Monday, September 14, 2009

Great Leadership Involves Delegation

Be smart when delegating tasks
from our friends at The Apathy Myth: a Blog for America's College Student Leaders
By T.J. Sullivan

You're trying to be a proactive leader, and you delegate an important task. You ask one of your fellow officers to go to the Student Activities Office before Friday and fill out an important form to register your annual fundraising event. Without this form, you cannot reserve the one space on campus that will work for the event. This officer has done these forms a couple of times before, so you don't consider this a high risk delegation.

Fast forward to next Tuesday. You find out that not only did the officer fail to get the form in by Friday, he didn't fill the form out properly, didn't get a required signature, and now the space you desperately needed for the event has been snatched up by another group on campus.

Damn it. Another case of delegation gone wrong. If you had just done it yourself, everything would have been fine. As you shift into crisis mode, you swear that you're never going to delegate an important task to him or anyone else for the rest of your term.

As much as your advisor and guys like me urge you to delegate tasks, the truth is that sometimes it goes well, and sometimes it doesn't. Sometimes you delegate (or "hand over") something complex, and the person does an amazing job. Sometimes you delegate something seemingly minor, and it blows up in your face. It all contributes to that most destructive syndrome of student leadership: the "it's easier if I do it myself" syndrome. We all know that just leads to burnout, falling grades, failed relationships, and stress.

Here are a few ideas that might (and I stress, might) lower your risk of delegation failure.

• Follow up a day or two later with the person, thank them for taking on the task, and ask him or her if they have any questions about the task. Use phrases like, "It's so great to have people like you I can count on."

• Only delegate to people who ask for something to do. Handing that form to a young, eager leader instead of your overworked and easily-distracted secretary might have yielded better results. Before you delegate, ask yourself, "Does this person stand to gain anything from doing this well?" If not, don't give the task to him or her.

• Ask for a confirmation, perhaps by text message, when the deadline is met. If you had asked your fellow officer to text you when the form was turned in Friday, and then you didn't receive one, you could have made a quick call to the Student Activities Office near the end of the day and scrambled, if necessary.

• Do the task with the person the first time. Don't assume that this member or fellow officer knows how to do the task. It might seem simple to you, but maybe it's intimidating to her. It's often best to do the task one time together, then trust the person to do it on her own the next time.

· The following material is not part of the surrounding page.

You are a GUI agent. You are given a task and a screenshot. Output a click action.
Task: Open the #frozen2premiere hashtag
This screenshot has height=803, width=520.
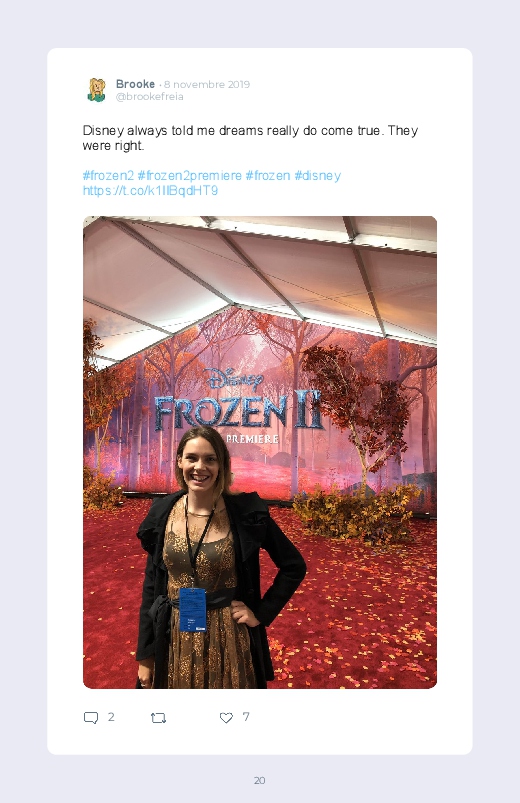tap(189, 175)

• Make sure the person understands why the task is important. If you had told the officer, "If we don't get this form correct and in by Friday, we might lose the ability to reserve the quad lawn, and someone else will probably grab it for that Saturday," the officer might have felt the urgency a bit more keenly. Let the person know that this is important, and she is more likely to treat it as important.

• Praise the person when he does the job right. It seems silly to celebrate someone for turning in a form, but if you want him to keep doing the job right, you need to give him some positive feedback. A public thank you at your next meeting wouldn't hurt.

• Reward work well done with more work. When someone has shown initiative and an ability to responsibly perform tasks, give that person increasingly important work to do. Let the person build on his or her success with increasing responsibility. People love it when they know you trust and depend on them. If you can build this over time, then you'll have several people that you can trust to do delegated tasks correctly and efficiently.

• Be cool if it doesn't go perfectly. If you had to run in on Friday afternoon and fix something on the form, don't overreact and chastise the person. Use it as a teachable moment and spend a little time with the other person so that the mistake can be avoided in the future. If you act like the world has ended because someone made a mistake, you're not being a good, nurturing leader. People make mistakes, and you'd be smart to worry less about punishing people than helping build their knowledge and abilities.

Delegation is an imperfect science, but you are more likely to be a happy leader if you do it thoughtfully. If you're doing everything yourself, you are not doing your job as a student leader correctly.